- **TASK GOAL**
Pull out every line of the items below and copy each one character for character, without any change.

[Item position entries]
begin

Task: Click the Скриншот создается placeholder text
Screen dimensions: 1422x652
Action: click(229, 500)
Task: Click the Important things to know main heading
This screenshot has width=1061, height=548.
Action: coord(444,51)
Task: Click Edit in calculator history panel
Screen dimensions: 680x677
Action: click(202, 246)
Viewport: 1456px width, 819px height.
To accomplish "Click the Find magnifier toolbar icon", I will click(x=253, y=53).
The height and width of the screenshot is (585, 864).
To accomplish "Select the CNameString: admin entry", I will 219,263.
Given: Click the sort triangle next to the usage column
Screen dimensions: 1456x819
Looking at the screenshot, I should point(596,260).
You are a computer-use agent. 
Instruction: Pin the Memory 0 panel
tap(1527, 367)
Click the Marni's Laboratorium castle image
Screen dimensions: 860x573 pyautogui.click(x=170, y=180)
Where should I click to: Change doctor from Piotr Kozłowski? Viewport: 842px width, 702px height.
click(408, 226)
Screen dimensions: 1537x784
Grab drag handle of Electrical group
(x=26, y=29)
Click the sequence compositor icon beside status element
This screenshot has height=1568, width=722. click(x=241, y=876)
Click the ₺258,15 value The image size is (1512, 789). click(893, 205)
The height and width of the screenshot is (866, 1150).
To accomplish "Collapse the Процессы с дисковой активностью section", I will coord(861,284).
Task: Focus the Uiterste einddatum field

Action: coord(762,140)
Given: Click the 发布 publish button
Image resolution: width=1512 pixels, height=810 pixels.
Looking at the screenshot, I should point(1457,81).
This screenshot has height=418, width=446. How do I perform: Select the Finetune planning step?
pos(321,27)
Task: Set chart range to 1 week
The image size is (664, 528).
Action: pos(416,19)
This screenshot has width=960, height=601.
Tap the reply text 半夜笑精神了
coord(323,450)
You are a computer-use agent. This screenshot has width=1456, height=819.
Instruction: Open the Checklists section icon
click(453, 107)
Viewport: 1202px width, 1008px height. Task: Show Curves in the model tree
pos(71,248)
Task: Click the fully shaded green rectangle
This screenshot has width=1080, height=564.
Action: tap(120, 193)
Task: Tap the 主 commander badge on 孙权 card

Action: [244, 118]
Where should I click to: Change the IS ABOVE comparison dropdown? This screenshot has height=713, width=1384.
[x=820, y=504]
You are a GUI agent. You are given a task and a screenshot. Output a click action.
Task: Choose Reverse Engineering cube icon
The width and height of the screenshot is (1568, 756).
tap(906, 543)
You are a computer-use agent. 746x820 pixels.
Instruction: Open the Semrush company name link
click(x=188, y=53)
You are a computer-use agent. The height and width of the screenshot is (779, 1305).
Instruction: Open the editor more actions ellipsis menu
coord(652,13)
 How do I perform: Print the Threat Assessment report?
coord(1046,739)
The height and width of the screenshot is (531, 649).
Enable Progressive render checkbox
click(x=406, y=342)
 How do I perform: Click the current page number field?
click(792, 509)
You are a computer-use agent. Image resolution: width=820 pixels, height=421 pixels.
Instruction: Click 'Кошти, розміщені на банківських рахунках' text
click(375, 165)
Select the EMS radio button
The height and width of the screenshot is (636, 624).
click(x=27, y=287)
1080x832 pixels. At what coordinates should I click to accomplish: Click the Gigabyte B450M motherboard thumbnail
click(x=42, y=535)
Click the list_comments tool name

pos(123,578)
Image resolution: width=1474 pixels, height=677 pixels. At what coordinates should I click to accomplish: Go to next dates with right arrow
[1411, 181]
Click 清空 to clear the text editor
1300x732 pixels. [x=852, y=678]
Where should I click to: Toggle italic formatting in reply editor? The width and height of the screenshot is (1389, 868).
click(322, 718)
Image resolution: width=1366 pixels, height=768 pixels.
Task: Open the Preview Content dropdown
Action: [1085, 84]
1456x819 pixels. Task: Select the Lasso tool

end

- **TASK RESULT**
Task: Click the Скриншот создается placeholder text
Screen dimensions: 1422x652
Action: click(229, 500)
Task: Click the Important things to know main heading
This screenshot has width=1061, height=548.
Action: coord(444,51)
Task: Click Edit in calculator history panel
Screen dimensions: 680x677
Action: click(202, 246)
Viewport: 1456px width, 819px height.
To accomplish "Click the Find magnifier toolbar icon", I will click(x=253, y=53).
The height and width of the screenshot is (585, 864).
To accomplish "Select the CNameString: admin entry", I will 219,263.
Given: Click the sort triangle next to the usage column
Screen dimensions: 1456x819
Looking at the screenshot, I should point(596,260).
You are a computer-use agent. 
Instruction: Pin the Memory 0 panel
tap(1527, 367)
Click the Marni's Laboratorium castle image
Screen dimensions: 860x573 pyautogui.click(x=170, y=180)
Where should I click to: Change doctor from Piotr Kozłowski? Viewport: 842px width, 702px height.
click(408, 226)
Screen dimensions: 1537x784
Grab drag handle of Electrical group
(x=26, y=29)
Click the sequence compositor icon beside status element
This screenshot has height=1568, width=722. click(x=241, y=876)
Click the ₺258,15 value The image size is (1512, 789). click(893, 205)
The height and width of the screenshot is (866, 1150).
To accomplish "Collapse the Процессы с дисковой активностью section", I will coord(861,284).
Task: Focus the Uiterste einddatum field

Action: coord(762,140)
Given: Click the 发布 publish button
Image resolution: width=1512 pixels, height=810 pixels.
Looking at the screenshot, I should point(1457,81).
This screenshot has height=418, width=446. How do I perform: Select the Finetune planning step?
pos(321,27)
Task: Set chart range to 1 week
The image size is (664, 528).
Action: pos(416,19)
This screenshot has width=960, height=601.
Tap the reply text 半夜笑精神了
coord(323,450)
You are a computer-use agent. This screenshot has width=1456, height=819.
Instruction: Open the Checklists section icon
click(453, 107)
Viewport: 1202px width, 1008px height. Task: Show Curves in the model tree
pos(71,248)
Task: Click the fully shaded green rectangle
This screenshot has width=1080, height=564.
Action: tap(120, 193)
Task: Tap the 主 commander badge on 孙权 card

Action: [244, 118]
Where should I click to: Change the IS ABOVE comparison dropdown? This screenshot has height=713, width=1384.
[x=820, y=504]
You are a GUI agent. You are given a task and a screenshot. Output a click action.
Task: Choose Reverse Engineering cube icon
The width and height of the screenshot is (1568, 756).
tap(906, 543)
You are a computer-use agent. 746x820 pixels.
Instruction: Open the Semrush company name link
click(x=188, y=53)
You are a computer-use agent. The height and width of the screenshot is (779, 1305).
Instruction: Open the editor more actions ellipsis menu
coord(652,13)
 How do I perform: Print the Threat Assessment report?
coord(1046,739)
The height and width of the screenshot is (531, 649).
Enable Progressive render checkbox
click(x=406, y=342)
 How do I perform: Click the current page number field?
click(792, 509)
You are a computer-use agent. Image resolution: width=820 pixels, height=421 pixels.
Instruction: Click 'Кошти, розміщені на банківських рахунках' text
click(375, 165)
Select the EMS radio button
The height and width of the screenshot is (636, 624).
click(x=27, y=287)
1080x832 pixels. At what coordinates should I click to accomplish: Click the Gigabyte B450M motherboard thumbnail
click(x=42, y=535)
Click the list_comments tool name

pos(123,578)
Image resolution: width=1474 pixels, height=677 pixels. At what coordinates should I click to accomplish: Go to next dates with right arrow
[1411, 181]
Click 清空 to clear the text editor
1300x732 pixels. [x=852, y=678]
Where should I click to: Toggle italic formatting in reply editor? The width and height of the screenshot is (1389, 868).
click(322, 718)
Image resolution: width=1366 pixels, height=768 pixels.
Task: Open the Preview Content dropdown
Action: [1085, 84]
1456x819 pixels. Task: Select the Lasso tool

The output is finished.